◆ INSTRUCTIONS TO FOLLOW ◆
Retype all of the data word for word, without pictures.
/---
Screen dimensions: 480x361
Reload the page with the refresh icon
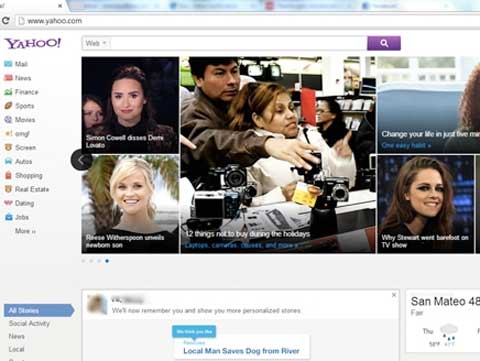[x=5, y=21]
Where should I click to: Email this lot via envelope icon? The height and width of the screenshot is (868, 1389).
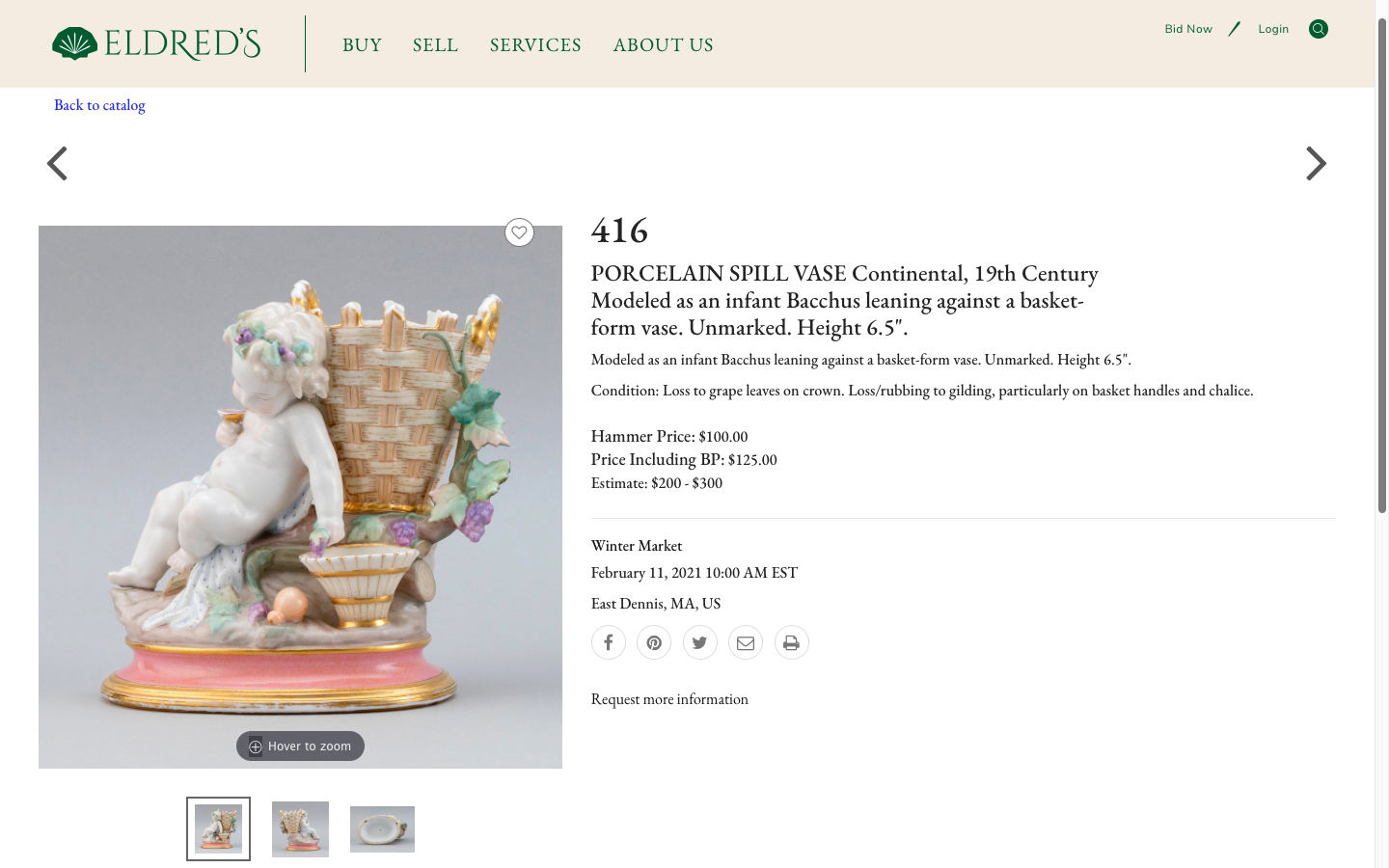(x=746, y=642)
\---
◆ EXERCISE SOLUTION ◆
Screen dimensions: 480x361
Reload the page with the refresh icon
[x=5, y=21]
Where should I click to: Email this lot via envelope icon? The height and width of the screenshot is (868, 1389).
(x=746, y=642)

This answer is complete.